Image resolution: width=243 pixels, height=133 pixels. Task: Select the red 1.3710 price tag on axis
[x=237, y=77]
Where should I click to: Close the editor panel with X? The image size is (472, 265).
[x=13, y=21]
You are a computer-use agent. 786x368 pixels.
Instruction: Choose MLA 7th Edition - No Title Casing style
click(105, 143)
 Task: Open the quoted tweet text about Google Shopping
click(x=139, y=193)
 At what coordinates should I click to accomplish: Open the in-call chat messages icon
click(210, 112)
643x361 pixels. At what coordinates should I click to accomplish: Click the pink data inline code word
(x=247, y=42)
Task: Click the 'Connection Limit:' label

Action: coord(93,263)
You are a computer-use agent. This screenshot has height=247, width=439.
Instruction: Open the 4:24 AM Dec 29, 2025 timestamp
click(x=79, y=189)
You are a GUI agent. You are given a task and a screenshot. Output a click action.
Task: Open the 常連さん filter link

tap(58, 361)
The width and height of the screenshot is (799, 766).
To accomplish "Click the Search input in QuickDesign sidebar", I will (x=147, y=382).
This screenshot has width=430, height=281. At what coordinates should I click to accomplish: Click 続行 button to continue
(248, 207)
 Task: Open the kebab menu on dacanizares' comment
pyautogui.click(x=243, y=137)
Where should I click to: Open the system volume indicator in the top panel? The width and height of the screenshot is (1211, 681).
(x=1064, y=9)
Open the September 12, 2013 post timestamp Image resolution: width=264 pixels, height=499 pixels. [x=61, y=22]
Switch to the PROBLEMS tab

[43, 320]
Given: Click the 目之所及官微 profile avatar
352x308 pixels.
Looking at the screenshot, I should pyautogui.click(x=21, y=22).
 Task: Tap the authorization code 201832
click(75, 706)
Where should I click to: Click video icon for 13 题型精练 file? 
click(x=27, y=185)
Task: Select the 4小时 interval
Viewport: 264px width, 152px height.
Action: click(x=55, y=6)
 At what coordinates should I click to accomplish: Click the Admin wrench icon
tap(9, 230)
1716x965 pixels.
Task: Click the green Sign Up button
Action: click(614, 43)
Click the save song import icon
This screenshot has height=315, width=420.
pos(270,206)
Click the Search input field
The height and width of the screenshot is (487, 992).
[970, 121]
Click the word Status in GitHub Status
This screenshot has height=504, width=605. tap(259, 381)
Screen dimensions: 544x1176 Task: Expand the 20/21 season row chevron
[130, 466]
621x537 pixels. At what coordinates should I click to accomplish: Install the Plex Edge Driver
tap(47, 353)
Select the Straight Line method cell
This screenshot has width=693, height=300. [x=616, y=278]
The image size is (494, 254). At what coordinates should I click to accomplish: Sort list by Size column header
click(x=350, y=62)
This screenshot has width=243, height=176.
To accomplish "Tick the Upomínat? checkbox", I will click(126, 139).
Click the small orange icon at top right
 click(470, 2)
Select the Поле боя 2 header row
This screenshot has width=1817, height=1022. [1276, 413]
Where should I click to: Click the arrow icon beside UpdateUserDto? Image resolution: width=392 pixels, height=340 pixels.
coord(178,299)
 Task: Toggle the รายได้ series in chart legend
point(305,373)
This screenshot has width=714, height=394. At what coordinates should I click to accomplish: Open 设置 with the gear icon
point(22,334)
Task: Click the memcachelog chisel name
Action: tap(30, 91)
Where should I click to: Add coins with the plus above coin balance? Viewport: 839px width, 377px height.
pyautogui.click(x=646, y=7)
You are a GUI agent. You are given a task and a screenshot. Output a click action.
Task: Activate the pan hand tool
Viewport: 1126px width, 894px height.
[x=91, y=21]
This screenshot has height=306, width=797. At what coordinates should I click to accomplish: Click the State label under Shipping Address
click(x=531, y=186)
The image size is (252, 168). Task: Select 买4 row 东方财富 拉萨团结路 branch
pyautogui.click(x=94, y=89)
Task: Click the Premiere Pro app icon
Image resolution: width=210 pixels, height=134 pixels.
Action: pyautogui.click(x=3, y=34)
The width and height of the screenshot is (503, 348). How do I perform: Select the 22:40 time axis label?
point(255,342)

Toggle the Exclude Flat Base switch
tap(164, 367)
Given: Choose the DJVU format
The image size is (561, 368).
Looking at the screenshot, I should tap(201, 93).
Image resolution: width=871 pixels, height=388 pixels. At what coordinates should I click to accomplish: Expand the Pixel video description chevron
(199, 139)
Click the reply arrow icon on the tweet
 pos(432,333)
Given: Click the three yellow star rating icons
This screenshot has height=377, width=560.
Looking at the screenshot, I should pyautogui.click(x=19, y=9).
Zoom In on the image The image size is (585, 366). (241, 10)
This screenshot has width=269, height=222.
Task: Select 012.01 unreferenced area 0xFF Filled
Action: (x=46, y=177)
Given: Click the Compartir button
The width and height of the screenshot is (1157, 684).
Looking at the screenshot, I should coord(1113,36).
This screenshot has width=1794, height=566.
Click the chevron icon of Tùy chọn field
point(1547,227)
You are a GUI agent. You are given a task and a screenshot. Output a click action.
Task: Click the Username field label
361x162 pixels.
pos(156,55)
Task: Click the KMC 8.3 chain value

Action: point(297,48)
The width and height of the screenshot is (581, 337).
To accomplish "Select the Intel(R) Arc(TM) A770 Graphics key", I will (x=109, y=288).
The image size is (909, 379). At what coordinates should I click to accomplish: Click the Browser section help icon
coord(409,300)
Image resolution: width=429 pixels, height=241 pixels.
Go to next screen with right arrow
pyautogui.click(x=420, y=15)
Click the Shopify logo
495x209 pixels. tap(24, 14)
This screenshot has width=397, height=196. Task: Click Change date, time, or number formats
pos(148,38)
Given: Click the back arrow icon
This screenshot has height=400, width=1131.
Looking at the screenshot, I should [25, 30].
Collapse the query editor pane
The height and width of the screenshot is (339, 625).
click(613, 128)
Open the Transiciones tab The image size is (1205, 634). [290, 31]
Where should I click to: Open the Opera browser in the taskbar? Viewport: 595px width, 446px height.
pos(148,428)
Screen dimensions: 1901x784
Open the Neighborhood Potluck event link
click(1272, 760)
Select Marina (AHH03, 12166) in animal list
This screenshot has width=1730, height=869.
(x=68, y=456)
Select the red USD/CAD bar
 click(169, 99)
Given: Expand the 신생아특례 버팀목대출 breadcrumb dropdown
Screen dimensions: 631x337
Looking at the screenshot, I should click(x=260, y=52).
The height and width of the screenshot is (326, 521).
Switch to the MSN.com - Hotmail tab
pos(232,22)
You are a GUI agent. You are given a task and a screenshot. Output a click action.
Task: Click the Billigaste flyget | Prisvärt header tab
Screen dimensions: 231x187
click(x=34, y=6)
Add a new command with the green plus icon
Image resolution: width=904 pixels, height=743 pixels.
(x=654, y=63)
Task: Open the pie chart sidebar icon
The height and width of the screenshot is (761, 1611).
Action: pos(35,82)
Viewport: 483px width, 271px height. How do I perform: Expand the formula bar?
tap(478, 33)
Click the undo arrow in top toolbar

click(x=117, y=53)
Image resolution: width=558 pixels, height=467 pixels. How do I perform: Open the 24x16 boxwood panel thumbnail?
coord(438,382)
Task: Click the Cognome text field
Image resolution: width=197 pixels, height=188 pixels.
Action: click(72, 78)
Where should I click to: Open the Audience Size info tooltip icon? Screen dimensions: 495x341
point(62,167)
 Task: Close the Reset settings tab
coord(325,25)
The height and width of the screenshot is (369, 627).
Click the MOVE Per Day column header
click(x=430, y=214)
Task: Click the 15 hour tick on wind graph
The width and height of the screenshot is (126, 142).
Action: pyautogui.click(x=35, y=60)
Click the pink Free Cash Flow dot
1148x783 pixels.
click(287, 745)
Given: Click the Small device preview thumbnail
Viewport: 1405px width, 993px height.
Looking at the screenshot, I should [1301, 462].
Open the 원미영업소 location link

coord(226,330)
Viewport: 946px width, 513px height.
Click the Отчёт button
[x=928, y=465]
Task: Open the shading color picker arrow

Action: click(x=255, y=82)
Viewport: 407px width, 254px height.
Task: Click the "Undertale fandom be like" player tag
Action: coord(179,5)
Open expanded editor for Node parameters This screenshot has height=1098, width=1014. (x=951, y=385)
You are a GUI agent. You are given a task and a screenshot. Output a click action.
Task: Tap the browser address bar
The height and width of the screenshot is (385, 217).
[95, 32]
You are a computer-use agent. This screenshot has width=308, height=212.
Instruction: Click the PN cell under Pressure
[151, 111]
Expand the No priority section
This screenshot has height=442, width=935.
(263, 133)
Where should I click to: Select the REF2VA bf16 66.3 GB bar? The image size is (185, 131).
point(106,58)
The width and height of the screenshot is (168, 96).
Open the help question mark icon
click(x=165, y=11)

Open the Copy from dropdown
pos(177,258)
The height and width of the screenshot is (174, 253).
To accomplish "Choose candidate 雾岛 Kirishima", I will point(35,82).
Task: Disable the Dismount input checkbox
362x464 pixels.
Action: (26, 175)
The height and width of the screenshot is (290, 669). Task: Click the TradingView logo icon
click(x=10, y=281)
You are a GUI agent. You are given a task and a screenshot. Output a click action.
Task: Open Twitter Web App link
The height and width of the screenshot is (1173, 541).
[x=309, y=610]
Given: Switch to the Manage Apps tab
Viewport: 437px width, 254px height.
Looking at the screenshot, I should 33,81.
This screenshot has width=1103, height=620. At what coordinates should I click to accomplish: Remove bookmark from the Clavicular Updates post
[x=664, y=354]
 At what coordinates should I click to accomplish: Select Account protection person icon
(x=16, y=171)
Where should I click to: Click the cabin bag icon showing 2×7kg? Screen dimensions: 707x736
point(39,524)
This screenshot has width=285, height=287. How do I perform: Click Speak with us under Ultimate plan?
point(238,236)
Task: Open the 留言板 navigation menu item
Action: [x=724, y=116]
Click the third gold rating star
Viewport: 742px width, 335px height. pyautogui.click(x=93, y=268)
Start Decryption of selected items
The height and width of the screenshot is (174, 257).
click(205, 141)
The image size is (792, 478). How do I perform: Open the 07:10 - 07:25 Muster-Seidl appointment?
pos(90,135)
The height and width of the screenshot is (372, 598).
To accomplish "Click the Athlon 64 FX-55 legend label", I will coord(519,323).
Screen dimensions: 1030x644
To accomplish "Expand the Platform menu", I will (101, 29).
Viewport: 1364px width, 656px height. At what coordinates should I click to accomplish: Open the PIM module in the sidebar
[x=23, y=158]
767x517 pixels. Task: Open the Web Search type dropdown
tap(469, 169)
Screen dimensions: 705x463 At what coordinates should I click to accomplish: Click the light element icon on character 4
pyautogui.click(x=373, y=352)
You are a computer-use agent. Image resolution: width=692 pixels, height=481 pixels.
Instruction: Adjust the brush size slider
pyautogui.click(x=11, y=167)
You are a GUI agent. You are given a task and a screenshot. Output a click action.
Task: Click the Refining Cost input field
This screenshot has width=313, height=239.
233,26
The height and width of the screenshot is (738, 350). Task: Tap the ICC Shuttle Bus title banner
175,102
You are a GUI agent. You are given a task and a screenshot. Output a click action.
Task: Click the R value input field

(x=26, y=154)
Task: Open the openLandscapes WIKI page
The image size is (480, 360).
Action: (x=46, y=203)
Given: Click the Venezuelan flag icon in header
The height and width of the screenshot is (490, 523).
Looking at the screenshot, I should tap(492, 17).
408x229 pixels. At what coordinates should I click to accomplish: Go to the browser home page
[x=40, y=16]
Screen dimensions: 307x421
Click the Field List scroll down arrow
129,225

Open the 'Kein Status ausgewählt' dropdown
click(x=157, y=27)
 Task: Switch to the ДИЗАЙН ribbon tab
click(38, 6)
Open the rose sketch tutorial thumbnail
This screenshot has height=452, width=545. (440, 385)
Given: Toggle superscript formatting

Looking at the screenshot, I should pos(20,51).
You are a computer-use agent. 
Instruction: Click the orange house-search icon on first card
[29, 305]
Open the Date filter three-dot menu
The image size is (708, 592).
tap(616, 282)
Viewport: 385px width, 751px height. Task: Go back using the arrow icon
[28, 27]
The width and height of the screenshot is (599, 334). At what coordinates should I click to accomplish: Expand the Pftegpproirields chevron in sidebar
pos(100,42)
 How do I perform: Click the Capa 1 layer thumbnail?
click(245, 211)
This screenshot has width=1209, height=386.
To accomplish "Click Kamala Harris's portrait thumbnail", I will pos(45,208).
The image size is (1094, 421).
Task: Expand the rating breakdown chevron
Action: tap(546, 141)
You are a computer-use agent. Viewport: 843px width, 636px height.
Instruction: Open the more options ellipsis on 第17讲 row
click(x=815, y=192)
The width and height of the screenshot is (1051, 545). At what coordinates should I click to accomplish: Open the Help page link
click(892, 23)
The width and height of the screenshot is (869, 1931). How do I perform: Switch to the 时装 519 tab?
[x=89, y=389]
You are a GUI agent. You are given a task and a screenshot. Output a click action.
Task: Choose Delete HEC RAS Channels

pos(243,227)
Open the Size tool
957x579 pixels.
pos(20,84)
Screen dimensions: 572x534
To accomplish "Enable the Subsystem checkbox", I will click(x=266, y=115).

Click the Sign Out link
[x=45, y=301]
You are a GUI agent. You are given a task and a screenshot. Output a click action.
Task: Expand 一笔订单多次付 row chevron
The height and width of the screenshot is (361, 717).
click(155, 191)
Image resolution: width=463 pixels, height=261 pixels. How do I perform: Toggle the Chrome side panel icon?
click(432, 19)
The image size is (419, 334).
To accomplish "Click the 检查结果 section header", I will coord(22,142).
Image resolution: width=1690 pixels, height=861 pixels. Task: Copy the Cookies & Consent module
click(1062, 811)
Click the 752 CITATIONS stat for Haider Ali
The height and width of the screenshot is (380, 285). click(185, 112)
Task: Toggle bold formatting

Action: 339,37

■ **What is required**: In the material above, find each line that has the string "checkbox" and return it.

■ **Response for this exercise**:
To accomplish "Tick the Upomínat? checkbox", I will click(126, 139).
Task: Disable the Dismount input checkbox
To accomplish "Enable the Subsystem checkbox", I will click(x=266, y=115).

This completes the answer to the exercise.